TASK DETAILS: What follows is a listing. Write it all out exactly.

RECORDS FOR PROCESSING:

####################

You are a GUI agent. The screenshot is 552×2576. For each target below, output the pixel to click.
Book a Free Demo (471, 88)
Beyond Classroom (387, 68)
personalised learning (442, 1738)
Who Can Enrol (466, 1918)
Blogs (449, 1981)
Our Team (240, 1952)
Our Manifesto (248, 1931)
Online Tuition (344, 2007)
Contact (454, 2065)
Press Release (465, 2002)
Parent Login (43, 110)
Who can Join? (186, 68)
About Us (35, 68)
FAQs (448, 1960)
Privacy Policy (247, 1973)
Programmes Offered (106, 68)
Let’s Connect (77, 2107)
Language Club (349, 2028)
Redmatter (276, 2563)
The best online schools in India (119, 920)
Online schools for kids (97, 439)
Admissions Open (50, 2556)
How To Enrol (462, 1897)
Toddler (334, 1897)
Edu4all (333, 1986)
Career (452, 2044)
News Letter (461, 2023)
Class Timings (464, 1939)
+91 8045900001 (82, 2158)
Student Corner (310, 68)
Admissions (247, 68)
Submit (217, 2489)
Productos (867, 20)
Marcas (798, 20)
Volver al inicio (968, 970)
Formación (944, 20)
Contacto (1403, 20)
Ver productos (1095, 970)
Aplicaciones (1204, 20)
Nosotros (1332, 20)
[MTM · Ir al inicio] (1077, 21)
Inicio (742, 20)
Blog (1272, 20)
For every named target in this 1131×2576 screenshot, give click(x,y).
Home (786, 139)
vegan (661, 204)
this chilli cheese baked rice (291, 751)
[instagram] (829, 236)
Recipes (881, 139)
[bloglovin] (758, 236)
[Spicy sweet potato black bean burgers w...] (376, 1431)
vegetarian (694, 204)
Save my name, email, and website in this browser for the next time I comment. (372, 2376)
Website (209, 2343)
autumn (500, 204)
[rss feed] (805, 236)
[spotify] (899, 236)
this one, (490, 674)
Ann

####################

WORKED SOLUTION:
You are a GUI agent. The screenshot is 552×2576. For each target below, output the pixel to click.
Book a Free Demo (471, 88)
Beyond Classroom (387, 68)
personalised learning (442, 1738)
Who Can Enrol (466, 1918)
Blogs (449, 1981)
Our Team (240, 1952)
Our Manifesto (248, 1931)
Online Tuition (344, 2007)
Contact (454, 2065)
Press Release (465, 2002)
Parent Login (43, 110)
Who can Join? (186, 68)
About Us (35, 68)
FAQs (448, 1960)
Privacy Policy (247, 1973)
Programmes Offered (106, 68)
Let’s Connect (77, 2107)
Language Club (349, 2028)
Redmatter (276, 2563)
The best online schools in India (119, 920)
Online schools for kids (97, 439)
Admissions Open (50, 2556)
How To Enrol (462, 1897)
Toddler (334, 1897)
Edu4all (333, 1986)
Career (452, 2044)
News Letter (461, 2023)
Class Timings (464, 1939)
+91 8045900001 (82, 2158)
Student Corner (310, 68)
Admissions (247, 68)
Submit (217, 2489)
Productos (867, 20)
Marcas (798, 20)
Volver al inicio (968, 970)
Formación (944, 20)
Contacto (1403, 20)
Ver productos (1095, 970)
Aplicaciones (1204, 20)
Nosotros (1332, 20)
[MTM · Ir al inicio] (1077, 21)
Inicio (742, 20)
Blog (1272, 20)
For every named target in this 1131×2576 screenshot, give click(x,y).
Home (786, 139)
vegan (661, 204)
this chilli cheese baked rice (291, 751)
[instagram] (829, 236)
Recipes (881, 139)
[bloglovin] (758, 236)
[Spicy sweet potato black bean burgers w...] (376, 1431)
vegetarian (694, 204)
Save my name, email, and website in this browser for the next time I comment. (372, 2376)
Website (209, 2343)
autumn (500, 204)
[rss feed] (805, 236)
[spotify] (899, 236)
this one, (490, 674)
Ann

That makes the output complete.